# Weird focus change with 700d



## Themaninblack (Jul 16, 2016)

Hi all,

Just wondering if anyone has had this before and if I possibly had something setup incorrectly. 
I was taking pictures with my Canon 700d (kit lens EFS 18-55mm) a couple of days ago and I was manually focusing but the final picture always came out different. I was focused on the object closest to the camera with the background out of focus but nevertheless the background in the end always came out more in focus than I wanted it.

Maybe I accidentally still had the camera set to auto focus and for this reason the photo was altered/came out different but I don't believe so.

Anyone experienced this before? Is this some kind of error or a sign of a problem with the camera?

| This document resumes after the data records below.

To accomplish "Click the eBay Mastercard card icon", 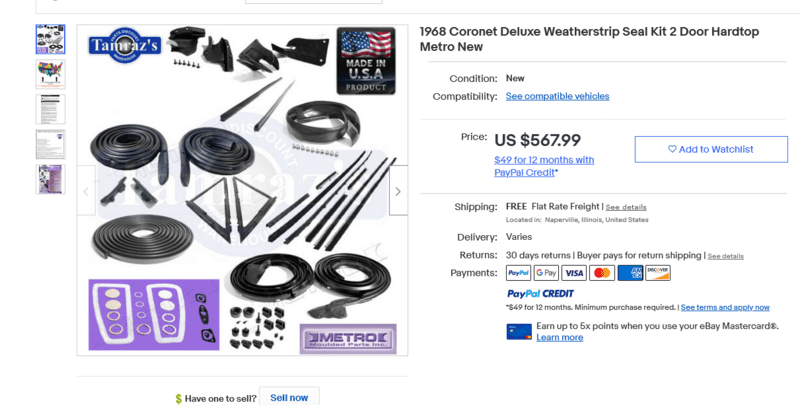I will (519, 332).
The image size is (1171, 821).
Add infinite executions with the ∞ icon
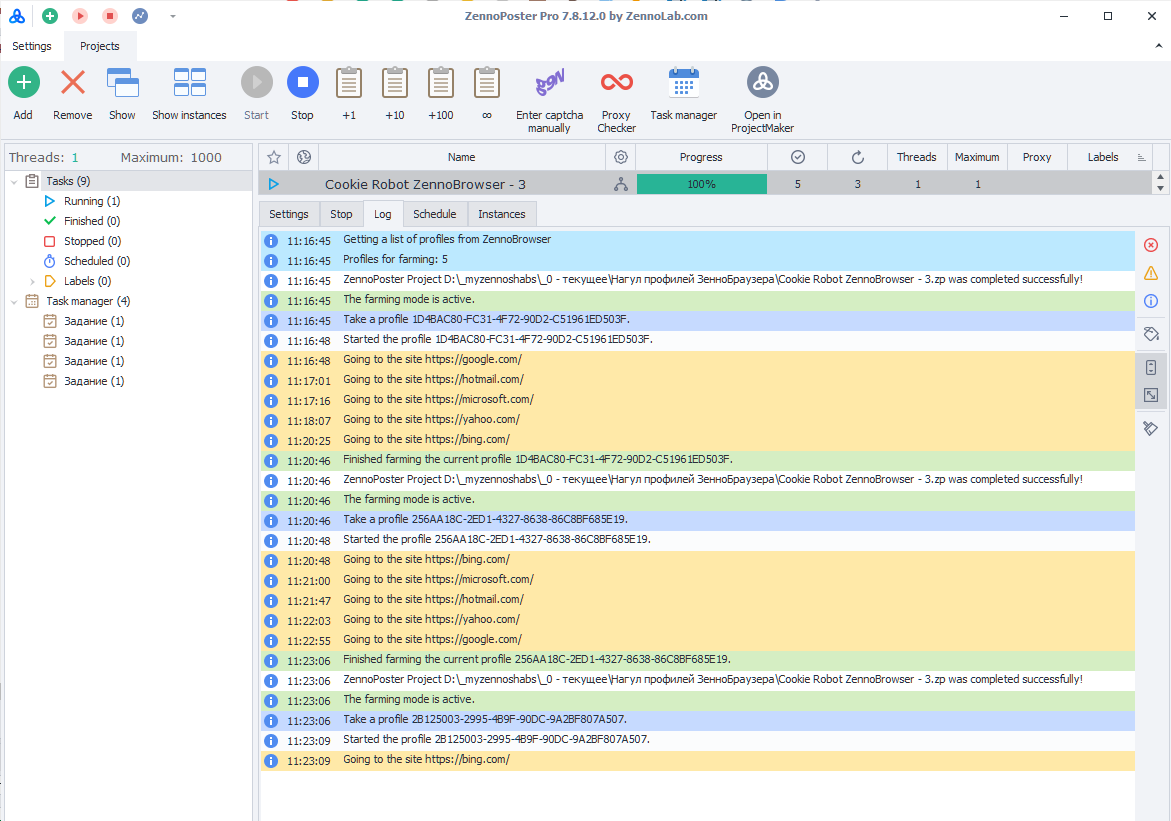click(x=487, y=82)
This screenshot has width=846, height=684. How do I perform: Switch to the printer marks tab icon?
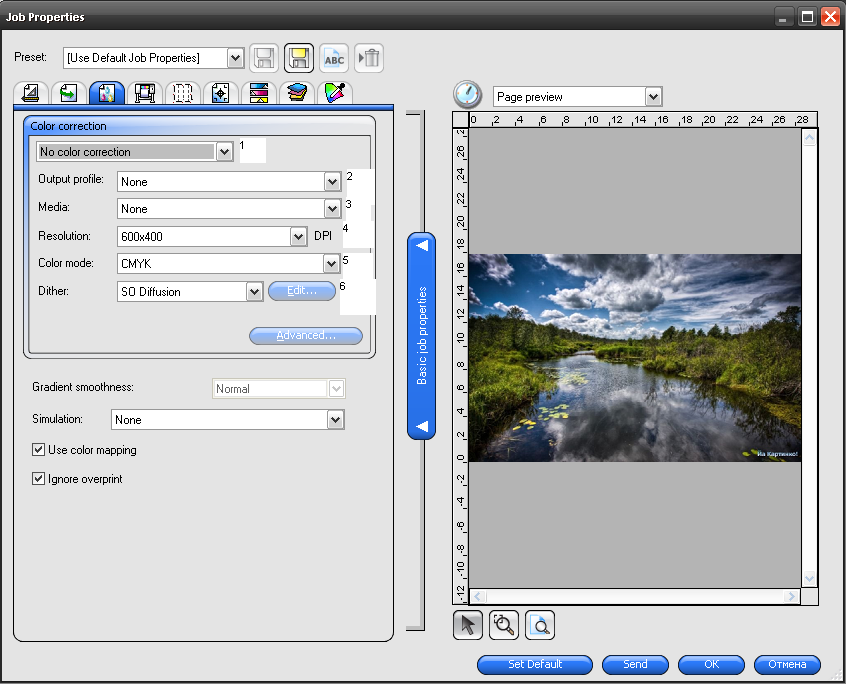[221, 93]
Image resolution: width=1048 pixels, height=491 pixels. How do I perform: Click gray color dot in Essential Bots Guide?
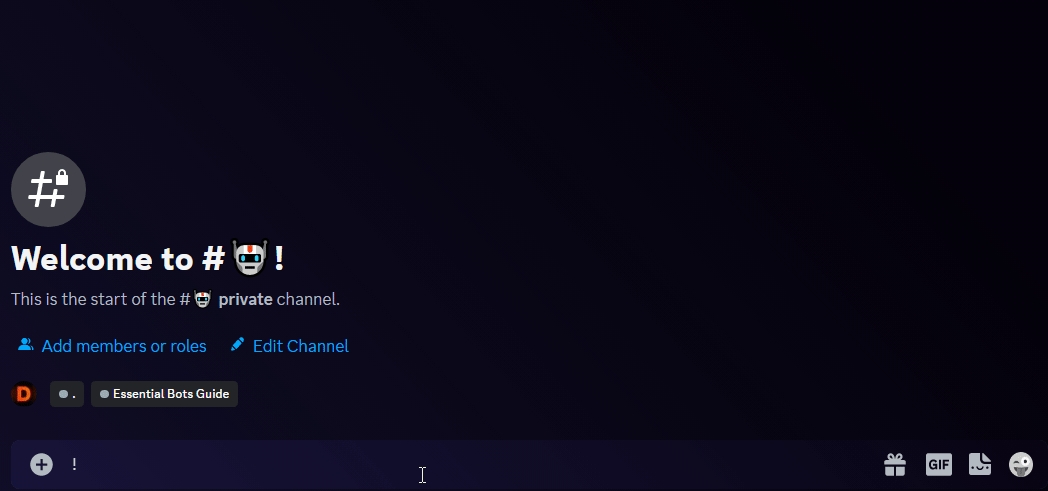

Thanks in advance and best regards!


----------



## beagle100 (Jul 16, 2016)

Themaninblack said:


> Hi all,
> 
> Just wondering if anyone has had this before and if I possibly had something setup incorrectly.
> I was taking pictures with my Canon 700d (kit lens EFS 18-55mm) a couple of days ago and I was manually focusing but the final picture always came out different. I was focused on the object closest to the camera with the background out of focus but nevertheless the background in the end always came out more in focus than I wanted it.
> ...



chances are you were using the wrong focus point, with Canon's DPP software you can see where the red focus point was on the photo


----------



## KmH (Jul 16, 2016)

What lens focal length and aperture was the lens set to.

I suspect your understanding of depth-of-field is less than complete.
Understanding Depth of Field in Photography


----------



## Themaninblack (Jul 17, 2016)

You are right to suspect my understanding of depth of field is less than complete. I'm a beginner and have no problem admitting it. What I don't understand is why the image would change if I had everything set to manual, as I'm 99% sure I did. The focus of the image when in manual, should surely stay the same as how I've set it up. It may be useful for you to know that once noticing the resulting images were different from how they looked when setting the image up, I pressed the depth of field preview button and here the difference also occurred. So in other words, I set my focus up, pressed the DOF preview button and my focus changed. 

This was really frustrating as it meant the final image didn't turn out exactly how I wanted it. 

Hasn't happened since though so I'm a bitt puzzled...

Thanks for your replies.


----------